There are countries that are doing aspects of open data better than the UK, such as Canada which does open data very well at the government level. It engages with the private sector very well and a lot of that has to start with an open government push and a core open data focus within the national data strategy.

In the UK there are a lot of examples of bigger open data initiatives that the ODI is involved in. One example is OpenActive which is an initiative that looks at creating more visibility of physical activity opportunities in the UK. It does this by convening physical activity providers to provide data about their classes, booking costs and other requirements to attend these such as a gym membership or free access. This kind of information can be very difficult to find on websites of specific companies and this initiative makes all of that data as open as possible by giving access to that data to start-ups, SMEs and other organisations who want to do creative things with it and create apps.
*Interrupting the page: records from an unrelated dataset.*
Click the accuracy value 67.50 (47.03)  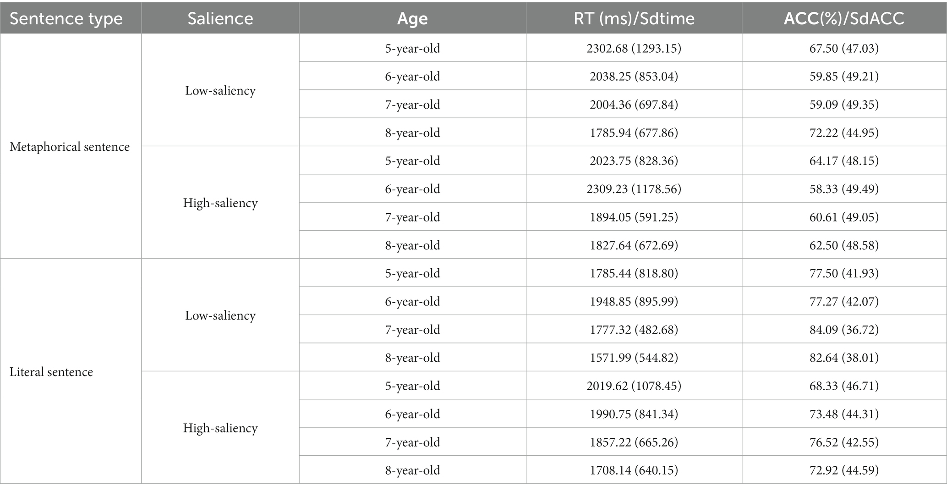point(844,48)
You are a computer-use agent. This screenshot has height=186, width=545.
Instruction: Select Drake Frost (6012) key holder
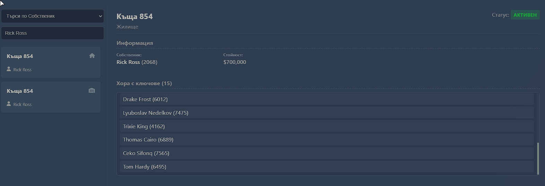327,99
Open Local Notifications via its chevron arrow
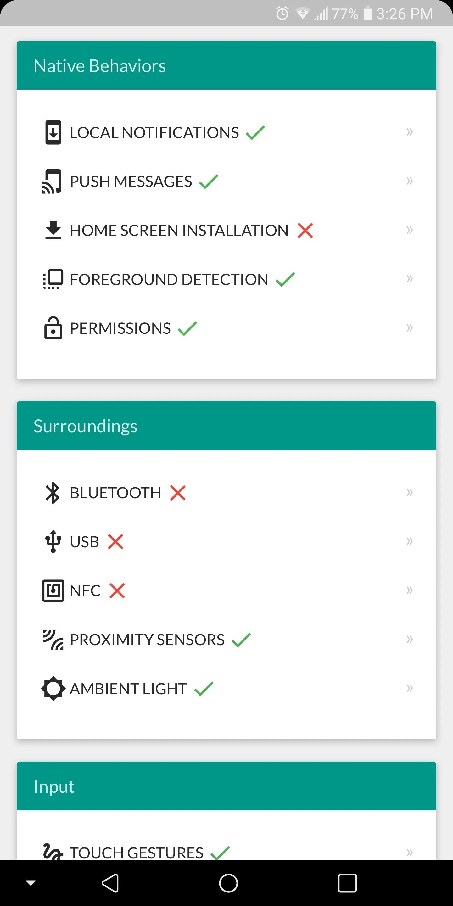Viewport: 453px width, 906px height. coord(409,132)
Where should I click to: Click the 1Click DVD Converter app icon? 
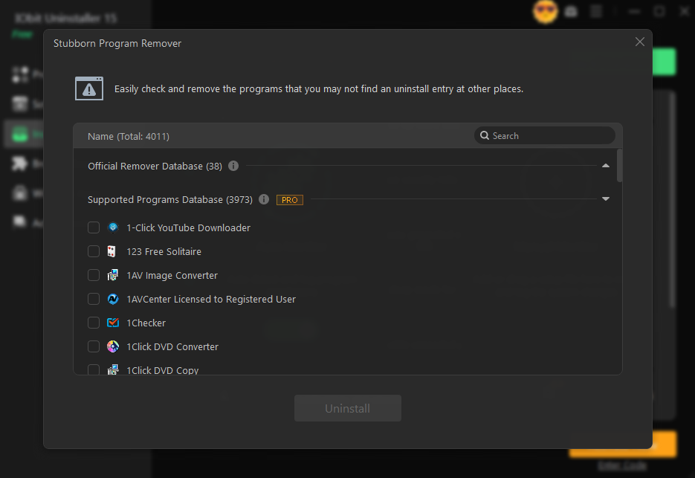[x=112, y=346]
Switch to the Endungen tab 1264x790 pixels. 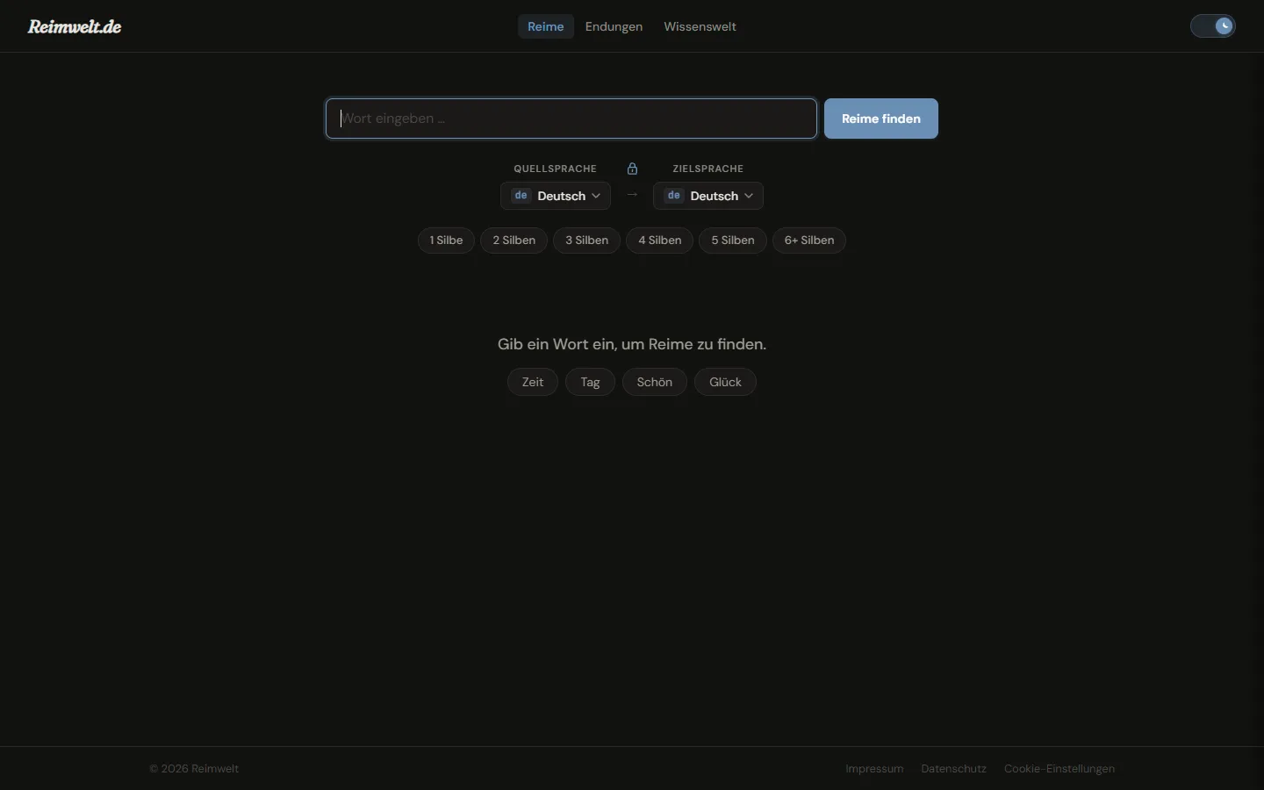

Go Sweat is a good example of one of the startups that are out there creating apps that help you find activities. The service pairs corporate organisations with physical activity providers to give employees discounts and new fitness opportunities.

What excites you the most about the concept of open data?

Probably the open innovation aspect. The idea of making data available for anyone to access, use and share, means that people can create something useful for the world. Citymapper is a prime example of this, as it was able to be created from the mass of open data provided by Transport for London. Not only is it a great tool, but it has spread to other countries as well and showcases how something can be created from the publishing of open datasets.

The idea that people are able to create something from what you might not see as useful, or might not have the time, capacity or skills to do yourself, is the real value of open data.

“The idea of making data available for anyone to access, use and share, means that people can create something useful for the world.“

If you could pick one thing that you would be looking for the British Tech community to achieve over the next 1-2 years, what would you ask for?

The aspect that the tech community would be looking for is more commonality, more definition around data standards and more adoption of existing data standards so that data becomes more usable across different contexts. It’s something we hear all the time across multiple sectors, private and public.

COVID-19 is a great example of where, if there were existing data standards and terminology, we could have created more useful outcomes from data being collected by tools, such as symptom trackers, much more efficiently. A common data infrastructure, being more connected around data in general, and publishing open data in a way that can be useful for as many people as possible, would allow us to communicate much more effectively and allow the same event, such as a pandemic, to be addressed in a collaborative way by the global population.